В поезде Москва – Берлин, лежа на верхней полке и захватывая мизинцем сети защелкивающейся полочки (будто вырезанный фрагмент теннисной сетки, на какую-то спицу туго, с клацаньем застегивающейся), – и слегка ухмыляясь тому, что под защелком, в се́ти, немыслимый, крикливый, кривляющийся Федя Чернецов умудрился-таки (перед тем как быть изгнану из купе) засунуть свою мыльницу – чтоб попытаться нагло застолбить территорию (Анюта всё телилась-телилась с выбором двух желательных «тихих» попутчиков – Дьюрьке отказать от места не смогла – вселился, растрёпанный, взбудораженный, потный – и с нежно-розовыми при этом щеками – вместе с кипой свежих, только что на вокзале купленных газет; хотя ясно уже было, что «тихо» с Дьюрькой не будет: бесцеремонно уселся, посреди разрухи втащенных всехошних сумок, за разворотом «Известий» – и принялся громогласно комментировать новости и их мутный отлив в советской прессе; Анюта ждала, мялась-мялась, осторожничала-осторожничала – наметила уже было четвертой пассажиркой в купе, до комплекта, приемлемую Фросю Жмых, пошла было уговаривать ту обменяться – с кем бы то ни было – билетами, «чтобы не подселился никто чужой» – а когда начался, во всех купе, мухлёж с обменом билетами, как черный рынок облигаций – в двери вдруг нагрянул только недавно переведшийся в их школу панкующий Чернецов с ваксой чернёнными бакенбардами – чудовищнейший кошмар, который боязливую кроткую Анюту мог настигнуть – скинул свои рифлёные резные каза́ки, залез с ногами на нижнюю полку и, счастливо всхрюкивая, заорал, что ему здесь нравится, что у него все права на рудник, и что лучше он умрет, чем какой-нибудь Жмых такое прекрасное место «с девчонками рядом» уступит), Елена вспоминала это суховатое лицо матери Темплерова, ее строгий голос, ее педантичное цоканье по коридору – и тихонько, в темноте пустого купе, дверь которого Елена предусмотрительно захлопнула изнутри на задвижку, шептала себе под нос:

– Господи, как прекрасно Ты всё устроил… Как вовремя… Какое чудо, что двери Темплеровской квартиры раскрылись для меня только после крещения – как будто прежде я была к этому не готова… Как все мудро, вовремя, как будто по секундам было рассчитано в жизни…

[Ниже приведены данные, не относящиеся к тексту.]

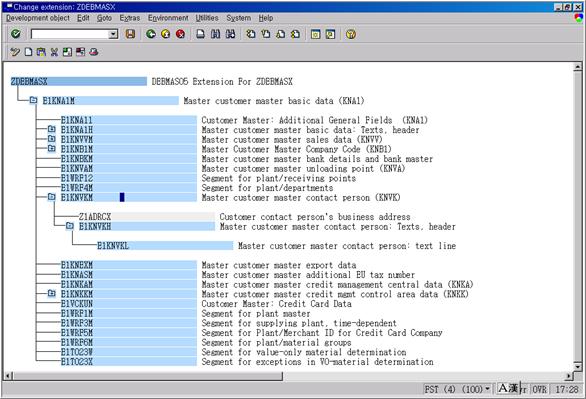Image resolution: width=586 pixels, height=399 pixels.
Task: Expand the E1KNKKM credit control node
Action: click(x=52, y=294)

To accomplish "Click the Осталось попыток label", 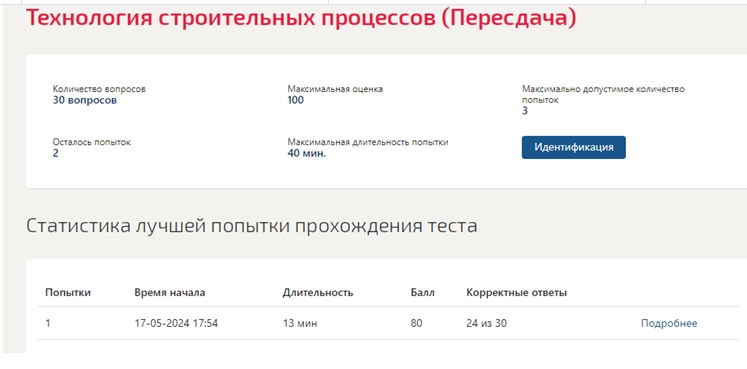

В тот, впрочем, первый вечер у Темплерова, который Елена сейчас (брезгливо вытягивая Чернецовскую мыльницу из сетей), так ярко вспомнила – Елене, под взыскательным и напряженным взглядом матери Темплерова, было не до благодарностей.

– Анатолий, твоей гостье можно предложить с тобой поужинать? – повторила дама, переведя глаза – ровно на секунду – на Елену – и опять на Темплерова.

И Елена, вскочив, начала прощаться – не успев поздороваться – потому что даже смерть была бы лучше, чем вот сейчас вот капризно признаться политзэку, чудом выжившему после пыток голодом в карцере советской зоны, – что она – вегетарианка и не ест мяса. Убитую же плоть сожрать (в слове «ужин» авансом уже, конечно же, содержавшуюся) – даже ради человеколюбия – непредставимо было тож.

– Да полно вам, Лена… Отужинайте с нами… – примирительно глухо произнес Темплеров – топя финалы фраз. – Вот уж никогда не думал, что едой можно кого-то так напугать… Разве ж уже строгий пост сейчас? – мирно изумился Темплеров.

И Елена тихо осела обратно на стул – и попросила чаю.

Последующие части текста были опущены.